I Do In Fact Need Your Authority (Server)

So after creating a simplistic (but still meeting our minimal requirements!) single player space arcade shooter using the Phaser3 framework, we have moved on to our next major feature right before the midpoint of our project timeline… Making the game multiplayer.

We chose to have the back-end of our to use the FastAPI framework due to its comparable performance to Node.js and its use of Python. Unfortunately for us, all material provided by Phaser on implementing multiplayer for its games is written using Node.js.
To ensure our project timeline didn’t stray too far off our projections we decided to move forward building a Node.js server using the material we had found during our initial research while also trying to implement a FastAPI server capable of speaking to our Phaser client through websockets. We figured the use of websockets will be the backbone of multiplayer implementation regardless of what we build our server with allowing us to transition whatever progress we have made in Node to FastAPI relatively painlessly (this is the hope and it still lives).

Initial impressions of building a multiplayer server is that its all about communication. What information is critical for all clients to have so that the game can proceed as intended and what information acts a unnecessary fluff that bogs down the whole operation. Once these bits of critical info are determined at what time and how frequently do we need to update/communicate this info with the server/other clients? Questions like this are what I am currently dealing with as I transition our single player experience into a client game that interacts with a server.

And so it begins….

So my last class at OSU comes down to making a multiplayer space arcade game, if only this would’ve been the pitch for college when I was in junior high.

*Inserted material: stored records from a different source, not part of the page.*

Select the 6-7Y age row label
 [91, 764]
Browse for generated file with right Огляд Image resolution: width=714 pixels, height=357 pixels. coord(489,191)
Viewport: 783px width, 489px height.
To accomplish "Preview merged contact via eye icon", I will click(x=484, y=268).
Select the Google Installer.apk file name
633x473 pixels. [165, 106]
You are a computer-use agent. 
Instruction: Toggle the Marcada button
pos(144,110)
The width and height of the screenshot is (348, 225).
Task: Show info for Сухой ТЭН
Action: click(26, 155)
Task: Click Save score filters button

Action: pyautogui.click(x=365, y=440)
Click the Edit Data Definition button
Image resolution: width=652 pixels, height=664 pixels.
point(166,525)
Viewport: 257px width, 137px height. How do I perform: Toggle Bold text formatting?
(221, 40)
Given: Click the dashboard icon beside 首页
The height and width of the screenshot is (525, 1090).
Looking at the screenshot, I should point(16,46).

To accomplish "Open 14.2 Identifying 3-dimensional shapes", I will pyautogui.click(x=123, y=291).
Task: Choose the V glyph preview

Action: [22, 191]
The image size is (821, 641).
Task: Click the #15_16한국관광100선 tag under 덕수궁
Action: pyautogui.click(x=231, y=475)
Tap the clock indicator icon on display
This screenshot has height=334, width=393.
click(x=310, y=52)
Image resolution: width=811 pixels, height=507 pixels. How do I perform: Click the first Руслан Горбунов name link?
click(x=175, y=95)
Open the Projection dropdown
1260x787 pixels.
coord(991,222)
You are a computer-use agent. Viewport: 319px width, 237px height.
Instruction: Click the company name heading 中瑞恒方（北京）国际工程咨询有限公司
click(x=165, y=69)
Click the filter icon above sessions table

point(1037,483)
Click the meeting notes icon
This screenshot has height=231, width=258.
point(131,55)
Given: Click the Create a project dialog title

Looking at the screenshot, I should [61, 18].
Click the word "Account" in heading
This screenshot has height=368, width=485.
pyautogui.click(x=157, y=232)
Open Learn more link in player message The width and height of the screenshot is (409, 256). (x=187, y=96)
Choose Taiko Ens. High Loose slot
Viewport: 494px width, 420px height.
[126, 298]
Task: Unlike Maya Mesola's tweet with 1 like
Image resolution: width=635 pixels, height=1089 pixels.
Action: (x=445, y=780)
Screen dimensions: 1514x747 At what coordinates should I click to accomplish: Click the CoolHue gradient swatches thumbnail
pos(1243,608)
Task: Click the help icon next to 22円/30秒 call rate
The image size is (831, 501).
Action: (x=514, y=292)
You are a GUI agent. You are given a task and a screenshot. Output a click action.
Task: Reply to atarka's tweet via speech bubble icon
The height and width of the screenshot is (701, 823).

Diving into this project, the thoughts and emotions ive had are eerily similar to almost all projects. At first completely overwhelmed with new concepts and an endless list of paths/solutions (none of which stand-out) and then a calming realization that its not due within the next 15 minutes and I start breaking off chunks piece by piece until I have a plan written out in my handy dandy notebook (shout out to blue’s clues).

For starters, the actual game will be handled using the Phaser framework. This was decided after talking to my one and only teammate (note like a soulmate or anything, literally the only teammate since were a team of 2), we decided the best option for the front-end is to use the JavaScript framework Phaser due to the large number of resources available with it.

The back-end will be handled using the Python framework FastAPI, which can be summarized as easy to use as Flask with the performance of Node.js. Unfortunately, all resources I’ve found involving Phaser multiplayer development use Node.js but at the very least that will help give us a start to find equivalent methods/functions/strategies to implement FastAPI. It’s the Capstone Project, we cant have everything be simple.

The next few weeks will be a blur but the plan is to have a fully-functional game in the short-term so that we can go nuts and throw whatever features we want into the game to help it stand out from the crowd. What that entails is a complete mystery at this point and in no-way is that a bad thing because these early brainstorms have only produced ideas, not roadblocks.